San Diego County elected officials and the San Diego foundation said they want to identify government-owned land to build 10,000 affordable homes over the next three or four years for the public good.
Chair Nathan Fletcher, Supervisor Terra Lawson-Remer, and The San Diego Foundation (TSDF) announced they want to work with the 18 incorporated cities and other government agencies to create a Government Land Action Strategy. TSDF pledged $10 million to kick off the project and plans to pursue raising another $90 million to support the initiative.
“The Government Land Action Strategy will be a catalyst for more housing region-wide that families can afford,” said Chair Fletcher. “Housing costs are out of reach for most, including hard-working, middle-income families. We want to create a package of properties that can be marketed to affordable housing developers, so we can have more housing built, and more built faster.”
Chair Fletcher and Supervisor Lawson-Remer will present their policy on June 14 to formalize the partnership with TSDF. If approved, the policy will commit to working with the county to meet its goal, ensure “programmatic and strategic alignment with existing regional equitable housing efforts” and support TSDF’s creation of a Housing Impact Fund.
The policy will also support other strategies, using the $100 million TSDF is working to raise, to recommend financing opportunities to unlock government-owned parcels for affordable housing.
Supervisor Lawson-Remer has worked on equitable housing efforts, including Senate Bill 1105. She said the partnership aims to “…to use public land for the public good, and right now the greatest public good is to build homes that the public can afford”.
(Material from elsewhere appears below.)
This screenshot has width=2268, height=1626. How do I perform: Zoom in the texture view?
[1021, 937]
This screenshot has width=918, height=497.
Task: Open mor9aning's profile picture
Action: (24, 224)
“This partnership with The San Diego Foundation will help us convene the region’s cities and public agencies to identify all vacant government land where homes can be built quickly. If we solve the problem of where to build, we can tackle our housing crisis with greater speed and at a lower cost,” Lawson-Remer said.
Chair Fletcher’s office said, “the San Diego Foundation is a trusted leader in leveraging real estate assets to benefit our community because of its affiliation with the San Diego Charitable Real Estate Foundation (CREF).”
Last year, TSDF launched the San Diego Black Homebuyers Program in August 2021 in partnership with the Local Initiatives Support Corporation. The initiative is supported by Chair Fletcher’s Office to provide down payments and/or closing cost assistance for eligible Black first-time homebuyers.
To date, 20 homeowners and their families have received assistance through the program, according to TSDF.
San Diego became the least affordable metro area in the State in early 2022. According to TSDF, production is still lagging behind demand, although the county is building more new homes in the past year than in the prior three years.
SANDAG reports that the region has a current shortfall of 90,000 homes and needs to build another 90,000 homes by the end of the decade just to keep pace with population and job growth.